Perlahan tapi pasti aku turun dengan perasaan berdebar tidak karuan. Gumaman tentang betapa cantiknya aku menggema saat kami sampai di lantai bawah dan di bawa kehadapan lelaki itu. OH NO!!
"Sayang, salam dulu sama suami kamu ya."
Yang bisa aku lihat hanya deretan jemari kakinya yang hmm, seksi. Kulitnya putih dan nampak berotot. Aku belum berani mengangkat wajah.Mama mundur dan aku agak gemetaran. Jadi begini rasanya jadi Aisyah yang menikah tanpa pacaran.
"Angkat kepalamu sayang."
“Takut Mam,” lirihku seraya menggeleng pelan hingga mengundang tawa.
“Nggak apa-apa sayangku. Coba intip dulu wujud kekasih halalmu ini yang akan menjadi ladang ibadahmu ke depannya. Di jamin mantap.”
“Wajar kalau masih malu.” Pak Penghulu sepertinya bisa bercanda. “Nanti lama-lama juga mau.”
Semua yang ada di sana langsung tertawa geli. Aduh, malunya!!

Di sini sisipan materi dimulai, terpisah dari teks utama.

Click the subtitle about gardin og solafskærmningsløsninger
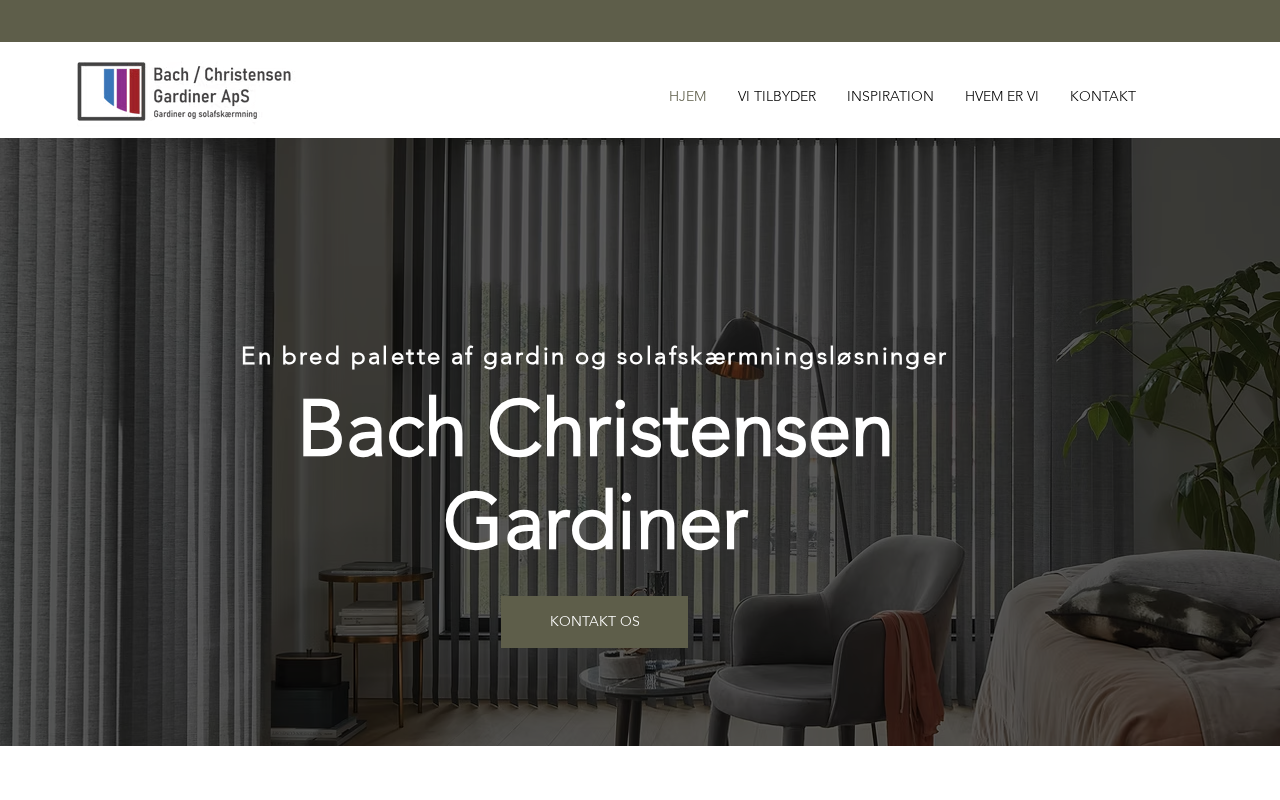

Lalu seseorang itu memegang daguku dan memaksaku mengangkat pandangan. Aku langsung memejamkan mata dan menahan napas. Takut melihat kenyataan.
"Buka matamu,Bianca." Suara maskulinnya terdengar.
Eh wait. Kok rasanya kenal nih suara ya. Didorong oleh rasa penasaran dan juga praduga bersamaan dengan seruan-seruan lantang di dalam kepala berupa kalimat JANGAN LELAKI ITU TUHAN yang terus diulang-ulang, aku perlahan membuka mata lalu melotot dan mundur saat bisa melihat dengan jelas wajah imam masa depanku. OH MY GOD!! COBAAN APA LAGI INI!!!!!
Jangan siksa hamba dengan cara seperti ini. Hiks. Ini bahkan lebih menyeramkan dari yang ada di cerita w*****d. Mampus!!!
Aku sudah tidak bisa berkata apa-apa lagi. Yang sempat terlintas di dalam kepalaku saat melihat senyuman tipis yang nampak di wajah lelaki itu hanyalah, Mama memang hebat membawakanku langsung prince charming abad modern.
Sudah tidak perlu diragukan lagi semua hal yang melekat padanya. Pekerjaan mapan, rumah mewah di Bali, mobil sport keren, wajah pribumi yang tampan, badan yang atletis dan sangat jantan. Aku bahkan sudah bisa membayangkan bagaimana enaknya berada di bawah tubuh kekarnya dihentak dan digoyang –Astaga, nyebut-nyebut.
Tapi terlepas dari betapa sempurnanya dia, hanya Tuhan dan dia sendiri yang tahu apa yang ada di dalam kepala mesumnya dan sikap angkuh serta songongnya. SIAL!!!
Dan umurnya, Ya Tuhan. Dua tahun di bawahku!!!
Mimpi apa aku semalam sampai harus menikah dengan berondong legit begini.
"Cium tangan suamimu sayang."
Mama membuyarkan keterkejutanku. Terpaksa, aku maju perlahan karena tidak punya pilihan lain. Aku genggam dan cium punggung tangannya bersamaan dengan elusan lembut di kepala. Saat aku mengalihkan tatapan ke wajahnya, seringaiannya nampak di sana.
Demi Tuhan!!!!
Pernikahan kilatku dengan prince charming yang ada di depanku ini hanya membutuhkan waktu lima menit mengucap ijab kabul dan aku sudah terjebak bersamanya. Seumur hidup.
Tenggelamkan saja aku sekarang di rawa-rawa, please!!!